**EXERCISES TO COMPLETE**
1 - In the spring plate description below, shorten the paragraph beginning "According to a further embodiment" into a brief list that keeps its main facts.
2 - According to the spring plate description below, what shape are the two opposed broken-away portions between the supporting tongues and the annular disc?
3 - Carry on the spring plate description below, picking up after its final sentence.

**TEXT SECTION**
□ □ □

Furthermore, according to a preferred embodiment, it is proposed that, relative to a support line for the valve spring at the annular disc, the inner annular edges of the supporting tongues are axially spaced towards the end of the valve stem. Furthermore, it is proposed that the straight lines through the inner annular edges of the supporting tongues and the support line for the valve spring at the annular disc enclose an obtuse angle which opens towards the valve spring.

Embodiments with preferred designs wherein an axial section through the spring plate, centrally through the supporting tongues, shows one annular disc half with one supporting tongue extending in an S-shaped or Z-shaped way. According to a preferred embodiment of the spring plate, between the supporting tongues and the annular disc, there are formed two opposed sickle-shaped broken-away portions laterally relative to the supporting tongues.

ADDITIONAL EMBODIMENTS

According to a further embodiment, in a plan view of the spring plate, the recesses at the inner ends of the supporting tongues complement one another to form a circle. As an alternative, in a plan view of the spring plate shows that the recesses at the inner ends of the supporting tongues complement one another to form an oval whose shorter inner dimension extends towards the supporting tongues. In the first alternative, there is advantageously achieved a substantially uniform edge load. In the second alternative the spring plate may slightly tilt to allow self-alignment on the valve stem and to allow adaptation to the valve spring.

□ □ □

**STORED DATA**

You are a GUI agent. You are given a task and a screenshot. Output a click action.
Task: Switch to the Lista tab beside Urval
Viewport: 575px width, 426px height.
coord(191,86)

□ □ □

**EXPECTED RESULTS**
1 -
- In plan view, the recesses at the inner ends of the supporting tongues may together form a circle. This gives a substantially uniform edge load.
- Alternatively, the recesses may form an oval whose shorter inner dimension extends towards the supporting tongues. This lets the spring plate tilt slightly so it can self-align on the valve stem and adapt to the valve spring.

2 - They are sickle-shaped.

3 -
Thus the invention consists in providing a device for mounting an above-mentioned assembly composed of a spring plate and a charge changing valve, having supporting means on which the spring plate is able to rest by means of the upper side of the annular disc. Tension means are positioned inside the supporting means and are axially adjustable relative to the supporting means, and have a pair of tension claws that can be actuated by the tension means and which are radially movable relative to the supporting means and the tension means. The tension claws, in a radially outwardly pivoted position, can be guided through the sickle-shaped broken-out portions of the spring plate and the tension claws, in a radially inwardly pivoted position, engage behind the supporting tongues from the valve spring end.

One embodiment consists in an assembly device having an outer supporting sleeve on whose circular first sleeve end the spring plate is able to rest by means of the upper side of the annular disc. An inner tension sleeve which can be drawn into the supporting sleeve comprises two tension claws which can be bent radially outwardly. In the position in which they are moved out of the supporting sleeve, the claws can bend radially outwardly and can be guided through the sickle-shaped broken-out portions of the spring plate. When the tension sleeve is pulled back into the supporting sleeve, the claws pivot inwardly and rest on the underside of the supporting tongues and bend same outwardly while widening the insertion aperture, so that the valve stem can be introduced into the spring plate from the valve spring end.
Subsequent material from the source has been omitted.